We scientists are all so focused on getting our work published that many of us seem to forget something very important; that publication is just the beginning. After publication is when our manuscripts really have to do their essential work of communicating our science to our peers.
If no-one reads the manuscript, we might as well have not done the science in the first place.
The same goes if no one gets the message of what we have done, and why is it important to the field.
So making your manuscript easy to read is absolutely essential, especially as literature searches become increasingly crowded.
But what makes a manuscript readable?
There are all sorts of approaches and nuances to making a manuscript readable and attention-grabbing. And those are well worth studying. But for an easy way to make an immediate impact on the readability of your writing, try this 5-minute Readability Exercise.

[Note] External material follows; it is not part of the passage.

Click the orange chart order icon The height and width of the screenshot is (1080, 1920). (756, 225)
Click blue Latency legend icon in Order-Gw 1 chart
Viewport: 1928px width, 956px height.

Take any manuscript that comes to hand. Scan it for 5 minutes (set a timer) and assess it on these 5 key points:
- Purpose of the research: Is it clearly stated?
- Key points of the work: Are they logically presented?
- Implications of the research: Are they clear and boldly specified?
- Use of Language: Is it jargon free, easy to follow?
- Appeal: Does it grab you? Does it make you want to read more?
If you do this for one paper per day, you’ll quickly start to build up an instinct of what makes a paper readable and attractive. Make sure you vary the types of manuscripts that you use for the exercise. Try manuscripts from different – even wildly different- fields, areas you know well, a little and not at all. This will stretch your readability muscles in different directions and give you a better result.
I really like this approach because you don’t have to become immersed in all sorts of viewpoints and techniques on how to write. Instead, you are reverse engineering your own approach that will come naturally to you, and make it much easier to adopt when it comes to writing yourself.